29/7/2012: Financial Markets Repression

In my recent conversation with Carmen Reinhart, we discussed at length various forms of financial repression to be unleashed onto the public with the coming systemic deleveraging in the US, EU and elsewhere. One of the most prominent topics in our discussion were potential capital controls. And we both agreed that most likely, it will be Eurozone that will be first in the races to impose such. Of course, there are signs of softer version of capital controls within the banking system already present. So much so that Mario Draghi had to identify national regulations as barriers to single market in banking under current conditions.
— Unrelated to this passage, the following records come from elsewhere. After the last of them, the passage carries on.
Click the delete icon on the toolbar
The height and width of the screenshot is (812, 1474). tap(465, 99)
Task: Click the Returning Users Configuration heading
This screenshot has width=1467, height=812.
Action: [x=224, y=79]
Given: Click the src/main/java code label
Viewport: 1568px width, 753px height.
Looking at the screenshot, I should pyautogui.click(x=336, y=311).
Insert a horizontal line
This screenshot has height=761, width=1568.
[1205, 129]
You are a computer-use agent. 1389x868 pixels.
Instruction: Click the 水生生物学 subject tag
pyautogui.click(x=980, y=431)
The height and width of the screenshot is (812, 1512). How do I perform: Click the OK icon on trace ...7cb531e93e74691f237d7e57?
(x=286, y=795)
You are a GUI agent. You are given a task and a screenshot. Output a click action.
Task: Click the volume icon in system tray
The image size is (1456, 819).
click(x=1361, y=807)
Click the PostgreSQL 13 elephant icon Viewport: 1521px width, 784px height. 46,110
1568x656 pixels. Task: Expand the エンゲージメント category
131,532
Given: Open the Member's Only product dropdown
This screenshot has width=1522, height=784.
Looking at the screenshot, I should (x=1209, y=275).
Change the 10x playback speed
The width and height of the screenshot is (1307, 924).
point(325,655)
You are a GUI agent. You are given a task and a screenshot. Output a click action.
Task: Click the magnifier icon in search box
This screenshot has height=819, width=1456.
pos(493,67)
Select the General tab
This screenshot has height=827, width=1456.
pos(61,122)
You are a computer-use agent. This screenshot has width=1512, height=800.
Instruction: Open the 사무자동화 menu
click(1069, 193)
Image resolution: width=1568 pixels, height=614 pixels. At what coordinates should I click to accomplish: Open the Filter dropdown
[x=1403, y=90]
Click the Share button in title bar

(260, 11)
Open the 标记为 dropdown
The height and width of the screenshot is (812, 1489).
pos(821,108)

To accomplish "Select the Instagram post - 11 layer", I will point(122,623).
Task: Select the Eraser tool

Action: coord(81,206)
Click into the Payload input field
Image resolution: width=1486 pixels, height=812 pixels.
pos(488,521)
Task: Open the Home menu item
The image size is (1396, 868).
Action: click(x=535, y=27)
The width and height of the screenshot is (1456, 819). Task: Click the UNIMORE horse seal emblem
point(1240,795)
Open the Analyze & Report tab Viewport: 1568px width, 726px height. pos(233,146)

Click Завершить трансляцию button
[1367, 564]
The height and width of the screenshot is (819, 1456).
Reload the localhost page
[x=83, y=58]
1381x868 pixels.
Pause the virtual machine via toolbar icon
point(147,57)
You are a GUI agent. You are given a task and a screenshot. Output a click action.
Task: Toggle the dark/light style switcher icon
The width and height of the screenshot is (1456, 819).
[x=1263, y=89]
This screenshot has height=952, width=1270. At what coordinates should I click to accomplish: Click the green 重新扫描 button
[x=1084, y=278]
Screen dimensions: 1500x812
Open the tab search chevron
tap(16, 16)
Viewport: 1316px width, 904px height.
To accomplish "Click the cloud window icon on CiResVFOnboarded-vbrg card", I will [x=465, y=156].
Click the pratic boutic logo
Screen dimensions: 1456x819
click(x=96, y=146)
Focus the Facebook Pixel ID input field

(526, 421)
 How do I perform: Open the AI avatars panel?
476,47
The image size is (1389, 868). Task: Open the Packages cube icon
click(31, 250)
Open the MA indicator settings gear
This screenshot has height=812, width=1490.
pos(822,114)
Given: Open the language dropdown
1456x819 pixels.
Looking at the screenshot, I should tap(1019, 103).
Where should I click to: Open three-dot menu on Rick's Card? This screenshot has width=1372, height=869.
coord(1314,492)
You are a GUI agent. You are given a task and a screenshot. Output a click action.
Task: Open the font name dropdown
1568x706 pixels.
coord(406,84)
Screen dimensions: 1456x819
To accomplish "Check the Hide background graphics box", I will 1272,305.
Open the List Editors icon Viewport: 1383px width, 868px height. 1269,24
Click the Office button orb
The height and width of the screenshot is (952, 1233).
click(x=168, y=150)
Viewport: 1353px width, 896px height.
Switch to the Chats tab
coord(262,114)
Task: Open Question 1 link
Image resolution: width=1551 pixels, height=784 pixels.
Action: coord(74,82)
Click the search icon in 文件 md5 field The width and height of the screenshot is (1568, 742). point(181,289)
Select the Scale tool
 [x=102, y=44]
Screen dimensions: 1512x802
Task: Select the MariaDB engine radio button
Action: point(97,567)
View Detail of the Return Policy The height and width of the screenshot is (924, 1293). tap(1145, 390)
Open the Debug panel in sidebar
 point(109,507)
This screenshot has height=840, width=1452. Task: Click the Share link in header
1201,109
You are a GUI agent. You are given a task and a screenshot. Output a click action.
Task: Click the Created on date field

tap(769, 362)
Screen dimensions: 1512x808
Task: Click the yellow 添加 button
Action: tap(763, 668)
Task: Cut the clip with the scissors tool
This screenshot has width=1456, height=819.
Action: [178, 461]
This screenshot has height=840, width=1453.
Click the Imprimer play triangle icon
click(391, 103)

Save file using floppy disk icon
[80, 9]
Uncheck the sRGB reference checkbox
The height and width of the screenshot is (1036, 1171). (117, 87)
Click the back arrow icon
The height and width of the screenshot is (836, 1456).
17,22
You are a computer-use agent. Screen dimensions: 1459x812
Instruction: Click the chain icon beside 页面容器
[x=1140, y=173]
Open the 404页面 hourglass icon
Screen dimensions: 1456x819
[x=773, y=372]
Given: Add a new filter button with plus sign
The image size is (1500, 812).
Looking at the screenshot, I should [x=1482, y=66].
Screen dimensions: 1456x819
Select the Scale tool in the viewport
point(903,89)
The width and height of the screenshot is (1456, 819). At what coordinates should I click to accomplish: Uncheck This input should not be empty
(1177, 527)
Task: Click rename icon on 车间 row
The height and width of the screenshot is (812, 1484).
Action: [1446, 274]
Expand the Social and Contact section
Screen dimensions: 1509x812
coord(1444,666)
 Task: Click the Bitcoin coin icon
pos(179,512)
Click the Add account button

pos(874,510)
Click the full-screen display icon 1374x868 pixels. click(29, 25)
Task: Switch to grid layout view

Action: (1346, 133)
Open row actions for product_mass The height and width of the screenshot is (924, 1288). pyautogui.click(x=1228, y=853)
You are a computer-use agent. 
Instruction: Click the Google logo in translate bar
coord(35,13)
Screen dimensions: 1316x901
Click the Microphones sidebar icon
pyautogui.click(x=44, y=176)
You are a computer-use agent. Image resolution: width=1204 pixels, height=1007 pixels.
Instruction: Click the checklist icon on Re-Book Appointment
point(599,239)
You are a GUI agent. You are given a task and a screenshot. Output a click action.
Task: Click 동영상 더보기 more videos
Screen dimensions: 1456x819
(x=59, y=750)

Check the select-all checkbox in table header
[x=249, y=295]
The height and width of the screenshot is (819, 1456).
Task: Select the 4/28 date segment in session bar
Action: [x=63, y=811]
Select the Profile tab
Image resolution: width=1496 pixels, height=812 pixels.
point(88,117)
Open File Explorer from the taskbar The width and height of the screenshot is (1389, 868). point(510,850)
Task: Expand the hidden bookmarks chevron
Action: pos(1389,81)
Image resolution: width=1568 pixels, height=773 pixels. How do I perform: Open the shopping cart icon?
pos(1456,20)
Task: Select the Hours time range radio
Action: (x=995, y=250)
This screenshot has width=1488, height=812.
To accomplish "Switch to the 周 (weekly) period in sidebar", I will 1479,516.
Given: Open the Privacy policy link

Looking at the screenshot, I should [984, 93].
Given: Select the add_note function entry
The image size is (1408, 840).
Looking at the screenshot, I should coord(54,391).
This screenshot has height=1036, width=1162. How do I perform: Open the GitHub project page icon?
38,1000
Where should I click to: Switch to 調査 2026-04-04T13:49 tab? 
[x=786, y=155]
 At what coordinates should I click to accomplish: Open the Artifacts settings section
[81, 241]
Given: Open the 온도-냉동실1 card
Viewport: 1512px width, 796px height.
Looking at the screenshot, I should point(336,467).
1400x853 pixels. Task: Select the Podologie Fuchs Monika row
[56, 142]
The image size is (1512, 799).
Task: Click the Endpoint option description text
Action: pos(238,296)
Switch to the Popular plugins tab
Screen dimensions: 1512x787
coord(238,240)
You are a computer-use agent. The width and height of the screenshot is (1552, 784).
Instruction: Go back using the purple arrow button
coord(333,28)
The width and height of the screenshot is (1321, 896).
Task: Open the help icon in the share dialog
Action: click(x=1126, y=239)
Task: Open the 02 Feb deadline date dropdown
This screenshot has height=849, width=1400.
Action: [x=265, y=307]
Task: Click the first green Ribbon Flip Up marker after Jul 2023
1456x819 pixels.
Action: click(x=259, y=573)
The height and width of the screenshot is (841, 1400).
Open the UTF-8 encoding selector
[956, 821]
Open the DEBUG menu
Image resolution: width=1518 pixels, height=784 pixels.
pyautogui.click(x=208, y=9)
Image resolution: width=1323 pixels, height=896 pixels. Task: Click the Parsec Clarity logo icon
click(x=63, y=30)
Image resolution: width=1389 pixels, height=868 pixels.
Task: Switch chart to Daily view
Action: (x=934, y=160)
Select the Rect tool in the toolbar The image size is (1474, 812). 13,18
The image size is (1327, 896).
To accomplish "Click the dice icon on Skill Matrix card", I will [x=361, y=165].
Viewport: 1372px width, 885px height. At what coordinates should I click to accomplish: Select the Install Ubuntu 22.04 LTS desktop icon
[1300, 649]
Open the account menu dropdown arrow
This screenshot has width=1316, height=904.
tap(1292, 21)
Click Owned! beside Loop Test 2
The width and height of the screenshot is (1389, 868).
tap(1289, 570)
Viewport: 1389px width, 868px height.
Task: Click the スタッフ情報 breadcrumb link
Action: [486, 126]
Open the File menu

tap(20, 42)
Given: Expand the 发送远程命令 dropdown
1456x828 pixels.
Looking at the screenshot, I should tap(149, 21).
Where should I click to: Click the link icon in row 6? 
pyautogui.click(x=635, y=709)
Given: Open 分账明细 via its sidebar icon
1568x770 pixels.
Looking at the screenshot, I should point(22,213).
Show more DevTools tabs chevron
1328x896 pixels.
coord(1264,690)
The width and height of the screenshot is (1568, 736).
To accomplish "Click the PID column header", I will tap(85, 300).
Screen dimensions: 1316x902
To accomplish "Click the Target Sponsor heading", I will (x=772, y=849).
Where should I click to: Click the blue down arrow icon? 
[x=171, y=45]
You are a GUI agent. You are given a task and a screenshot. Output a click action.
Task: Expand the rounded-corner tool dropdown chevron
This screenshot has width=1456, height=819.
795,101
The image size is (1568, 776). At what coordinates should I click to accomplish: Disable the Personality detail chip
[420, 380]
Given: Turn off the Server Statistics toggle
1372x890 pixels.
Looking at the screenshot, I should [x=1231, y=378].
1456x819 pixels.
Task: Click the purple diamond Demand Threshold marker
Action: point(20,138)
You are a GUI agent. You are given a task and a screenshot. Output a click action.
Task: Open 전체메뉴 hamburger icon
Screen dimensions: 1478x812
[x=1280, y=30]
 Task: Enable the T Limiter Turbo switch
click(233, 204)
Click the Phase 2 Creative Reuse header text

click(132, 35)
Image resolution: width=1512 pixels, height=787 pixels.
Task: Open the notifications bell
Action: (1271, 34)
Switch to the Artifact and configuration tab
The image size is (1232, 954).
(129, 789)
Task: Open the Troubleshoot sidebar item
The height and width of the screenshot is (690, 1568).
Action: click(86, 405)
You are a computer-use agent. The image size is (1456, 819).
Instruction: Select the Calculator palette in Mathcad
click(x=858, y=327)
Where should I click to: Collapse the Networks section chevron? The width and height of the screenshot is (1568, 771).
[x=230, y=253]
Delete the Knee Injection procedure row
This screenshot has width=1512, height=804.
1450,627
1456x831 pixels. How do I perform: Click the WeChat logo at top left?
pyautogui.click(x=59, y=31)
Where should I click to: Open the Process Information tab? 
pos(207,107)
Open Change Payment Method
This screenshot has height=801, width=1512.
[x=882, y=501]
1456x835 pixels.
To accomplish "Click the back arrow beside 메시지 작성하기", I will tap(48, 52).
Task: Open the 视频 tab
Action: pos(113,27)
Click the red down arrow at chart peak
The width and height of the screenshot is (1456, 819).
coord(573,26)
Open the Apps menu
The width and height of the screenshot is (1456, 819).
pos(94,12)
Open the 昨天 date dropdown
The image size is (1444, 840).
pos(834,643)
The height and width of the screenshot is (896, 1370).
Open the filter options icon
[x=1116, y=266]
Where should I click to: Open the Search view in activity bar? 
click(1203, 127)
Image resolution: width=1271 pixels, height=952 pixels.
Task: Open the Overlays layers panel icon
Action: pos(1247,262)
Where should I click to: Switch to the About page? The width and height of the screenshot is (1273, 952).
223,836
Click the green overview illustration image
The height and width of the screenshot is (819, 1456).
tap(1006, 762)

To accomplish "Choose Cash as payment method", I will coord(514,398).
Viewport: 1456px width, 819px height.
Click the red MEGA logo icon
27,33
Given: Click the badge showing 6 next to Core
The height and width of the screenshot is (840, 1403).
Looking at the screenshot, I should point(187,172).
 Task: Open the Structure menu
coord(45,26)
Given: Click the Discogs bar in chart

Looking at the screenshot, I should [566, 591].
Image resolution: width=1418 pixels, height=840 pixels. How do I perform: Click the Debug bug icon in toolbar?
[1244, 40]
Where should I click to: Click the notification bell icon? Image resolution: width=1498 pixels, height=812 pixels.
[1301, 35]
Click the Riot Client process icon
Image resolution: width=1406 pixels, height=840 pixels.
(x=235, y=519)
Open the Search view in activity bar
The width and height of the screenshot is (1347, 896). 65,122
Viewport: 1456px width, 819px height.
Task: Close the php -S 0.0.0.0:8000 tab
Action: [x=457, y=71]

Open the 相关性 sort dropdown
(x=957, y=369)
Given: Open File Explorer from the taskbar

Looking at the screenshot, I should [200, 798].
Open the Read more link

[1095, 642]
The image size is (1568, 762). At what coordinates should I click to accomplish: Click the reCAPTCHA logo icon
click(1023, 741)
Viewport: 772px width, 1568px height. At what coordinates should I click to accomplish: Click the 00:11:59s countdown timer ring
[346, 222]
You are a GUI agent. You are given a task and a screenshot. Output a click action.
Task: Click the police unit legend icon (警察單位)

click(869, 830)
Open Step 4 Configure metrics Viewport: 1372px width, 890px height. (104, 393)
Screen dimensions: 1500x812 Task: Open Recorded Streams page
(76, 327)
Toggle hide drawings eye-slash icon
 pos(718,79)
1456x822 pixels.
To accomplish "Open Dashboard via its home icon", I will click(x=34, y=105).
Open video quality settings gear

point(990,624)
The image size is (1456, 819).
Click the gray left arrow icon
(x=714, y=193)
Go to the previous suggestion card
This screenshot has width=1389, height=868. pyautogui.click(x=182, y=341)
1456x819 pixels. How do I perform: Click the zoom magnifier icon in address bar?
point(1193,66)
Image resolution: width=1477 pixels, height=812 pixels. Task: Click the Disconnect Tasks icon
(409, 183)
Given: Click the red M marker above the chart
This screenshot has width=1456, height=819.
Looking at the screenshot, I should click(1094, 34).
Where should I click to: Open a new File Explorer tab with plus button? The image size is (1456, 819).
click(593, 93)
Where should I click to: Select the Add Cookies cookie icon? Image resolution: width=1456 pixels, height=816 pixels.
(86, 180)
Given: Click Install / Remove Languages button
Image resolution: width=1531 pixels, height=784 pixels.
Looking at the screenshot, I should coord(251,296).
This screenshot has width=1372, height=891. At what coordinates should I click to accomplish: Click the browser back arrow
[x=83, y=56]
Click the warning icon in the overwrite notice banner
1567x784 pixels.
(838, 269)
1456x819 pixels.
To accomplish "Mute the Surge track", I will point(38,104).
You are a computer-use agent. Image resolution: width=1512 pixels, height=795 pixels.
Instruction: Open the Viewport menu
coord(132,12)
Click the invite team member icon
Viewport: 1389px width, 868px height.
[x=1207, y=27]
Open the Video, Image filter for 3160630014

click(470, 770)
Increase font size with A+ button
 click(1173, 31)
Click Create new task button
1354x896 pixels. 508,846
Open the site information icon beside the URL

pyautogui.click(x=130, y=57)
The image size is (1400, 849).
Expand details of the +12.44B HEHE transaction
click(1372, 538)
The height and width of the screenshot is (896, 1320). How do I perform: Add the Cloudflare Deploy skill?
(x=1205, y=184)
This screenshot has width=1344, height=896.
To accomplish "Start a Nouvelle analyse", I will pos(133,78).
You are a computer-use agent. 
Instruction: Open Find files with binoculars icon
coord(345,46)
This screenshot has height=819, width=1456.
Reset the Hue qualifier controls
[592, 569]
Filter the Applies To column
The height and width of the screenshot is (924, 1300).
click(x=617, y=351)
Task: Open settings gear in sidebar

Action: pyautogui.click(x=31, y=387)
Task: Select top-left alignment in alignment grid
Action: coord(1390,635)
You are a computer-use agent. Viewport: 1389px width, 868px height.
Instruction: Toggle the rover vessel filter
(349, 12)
Never mind. The US Fed is not about to fall behind the curve. And in the latest suggestion for policymakers, the Federal Reserve Bank of New York (Staff Report No. 564, July 2012, linked here) puts forward an idea that "for money market fund (MMF) reform [to] mitigate systemic risks arising from these funds by protecting shareholders, such as retail  investors, who do not redeem quickly from distressed funds... a small fraction of each MMF investor’s recent balances, called the “minimum 

balance at risk” (MBR), be demarcated to absorb losses if the fund is liquidated."

Wait, does this mean that fund investors can face some small share loss imposed onto them because they might be quicker than other investors in exiting or more foresightful enough to spot the fund running into trouble ahead of other investors? Yep, that's right.

"The MBR would be a small fraction (for example, 5 percent)  of each shareholder’s recent balances that could be redeemed only with a delay.  The delay would ensure that redeeming investors remain partially invested in the fund long enough (we suggest 30 days) to share in any imminent portfolio losses or costs of their redemptions.  However, as long as an investor’s balance exceeds her MBR, the rule would have no effect on her transactions, and no portion of any redemption would be delayed if her remaining shares exceed her minimum balance."

And the rationale: "to reduce the vulnerability of MMFs to runs and protect investors who do not redeem quickly in crises."


That, folks, is a hell of a capital control proposal.